We are fortunate that Washington state’s economy has a diverse array of strengths as we work to continue our recovery from the Great Recession.
We build the world’s best airplanes. We design software that’s changed the way we work and socialize. We grow some of the country’s best fruits and vegetables, producing, in fact, 92 percent of the nation’s red raspberries. But to keep our economy growing, we need to recognize all of our strengths and leverage them to our advantage.
One critical asset we have is our lands and natural resources. They provide us with spectacular outdoor recreational opportunities. From Mount Baker to Mount Rainer or Olympic National Park — our rivers, lakes, mountains and forests are some of the most pristine and breathtaking areas of the entire country. Too often, they are talked about as just an amenity for our residents. When in fact, our proximity to these places gives us an incredible economic opportunity that is uniquely Northwest. These lands represent an economic engine for our state, employing 227,000 people and generating $22.5 billion in consumer spending every year, according to a 2012 report by the Outdoor Industry Foundation.

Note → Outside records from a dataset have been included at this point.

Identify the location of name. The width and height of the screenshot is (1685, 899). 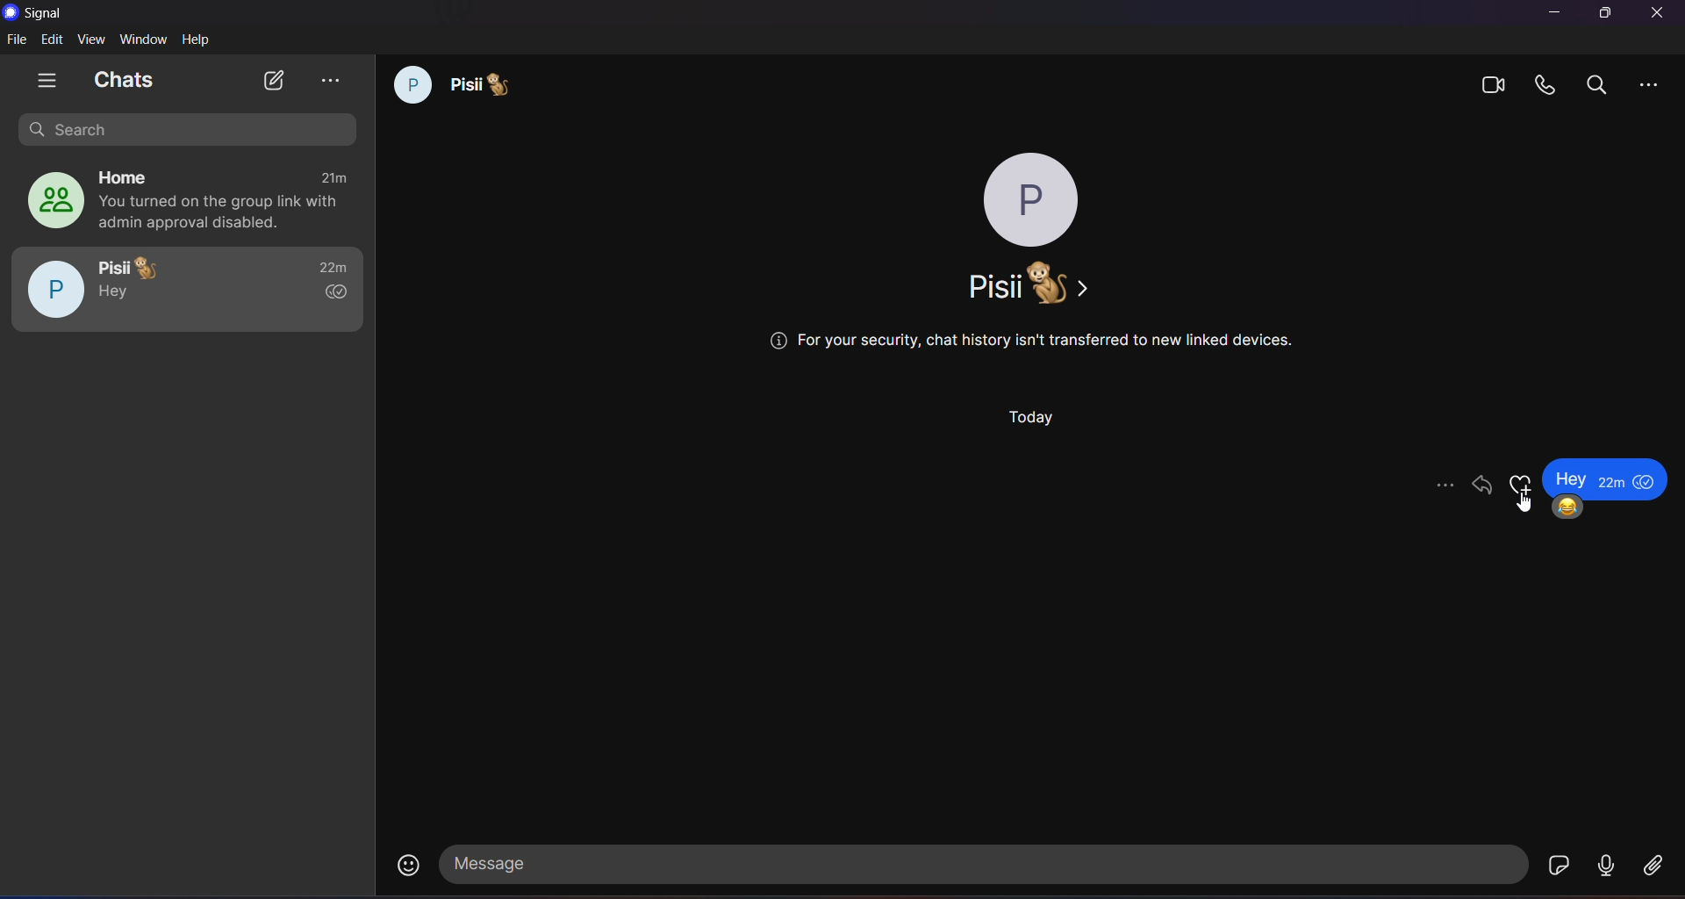
(1022, 283).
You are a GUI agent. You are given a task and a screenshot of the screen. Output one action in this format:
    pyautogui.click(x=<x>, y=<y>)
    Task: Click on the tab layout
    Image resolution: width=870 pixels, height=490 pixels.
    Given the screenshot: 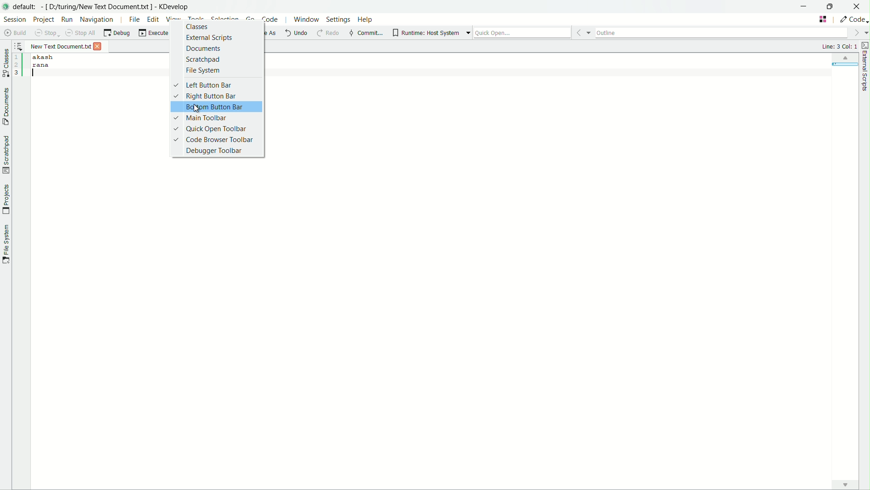 What is the action you would take?
    pyautogui.click(x=824, y=19)
    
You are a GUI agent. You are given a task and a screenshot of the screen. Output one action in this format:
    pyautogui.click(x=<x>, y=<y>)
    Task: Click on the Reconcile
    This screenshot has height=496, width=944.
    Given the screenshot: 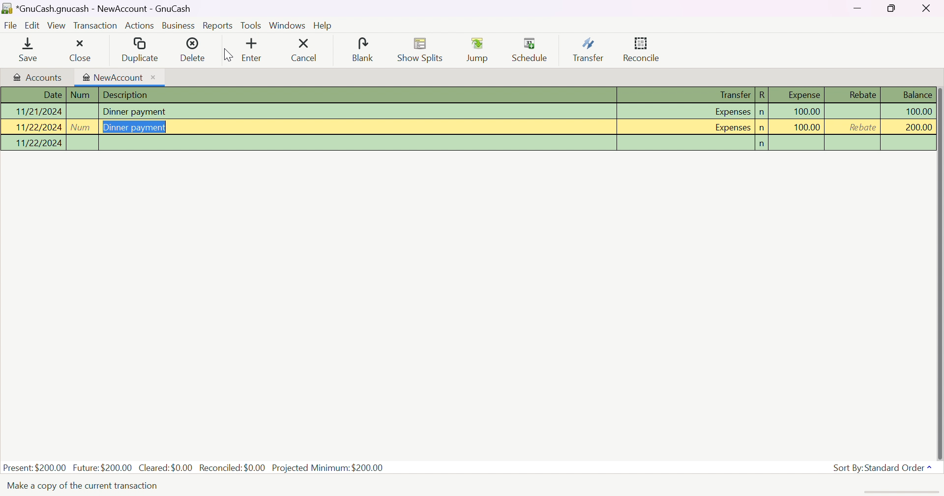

From hiking, fishing, mountain biking, hunting and winter sports, outdoor recreation is big business, accounting for 6.1 million jobs nationwide. The jobs created from outdoor recreation range from outdoor touring companies to the retail clerks at your local fishing and tackle store. There are many rural areas, such as Concrete, Darrington, Monroe, Skykomish and Index in my district, where industries such as logging or mining have declined. In these areas and many others, outdoor recreation can have a dramatically positive effect, bringing in dollars and jobs.
More so than any other part of the country, our forests, mountains, rivers and lakes can simultaneously be both a source of economic revitalization and a way for people to enjoy nature’s respite from the bustle of the city.
What’s more, Washington is already a leader in the outdoor industry with a number of great companies that call our state home. Local companies like REI, Filson, Cascade Designs, Outdoor Research and Brooks are responsible for thousands of jobs in our state.
We also have companies such as K2 and Werner Paddles that manufacture equipment and gear used by people around the world. These businesses are an important part of ensuring we have manufacturing jobs here at home, which account for $7.1 billion in wages each year.
All this points to the need to have a strong focus on growing this sector of our economy, just like we do when it comes to our aerospace or agriculture.
The core of this strategy must be preserving our natural resources in a way that keeps them accessible for people to enjoy today and generations from now.
This is why I’ve sponsored several bills to protect lands and help grow our economy. Working with Congressman Dave Reichert and Senators Patty Murray and Maria Cantwell, we’ve introduced legislation to expand the Alpine Lakes Wilderness. Just a short drive outside of Seattle, the Alpine Lakes is a stretch of pristine nature that is enjoyed by thousands of people. I’ve also introduced legislation along with Congressman Rick Larsen to save a historic fire lookout on Green Mountain inside the Glacier Peak Wilderness that will be removed if Congress doesn’t act. Built in 1933, the beloved lookout is a popular day hike that includes panoramic views of Glacier Peak and Mount Baker. Finally, I’ve introduced legislation to protect 14 miles of Illabot Creek in Skagit county.
In addition to legislation that protects our natural resources, we must actively maintain our outdoor spaces and access to them. It is crucial that we invest in our existing parks, waterways and trails. Preserving access to these public lands helps the businesses and communities that depend on the tourism and activities that boost the regional economy. It’s another reason why Congress must pass a budget that makes investments where we will get returns that result in increased economic growth.
For Washington to have a vibrant, strong economy, we must remember that our outdoor recreation industry should play a starring role. Elected officials, civic and business leaders must come together to support the industry and protect the natural beauty that makes living and working in Washington so special.
Rep. Suzan DelBene represents Washington’s first congressional district.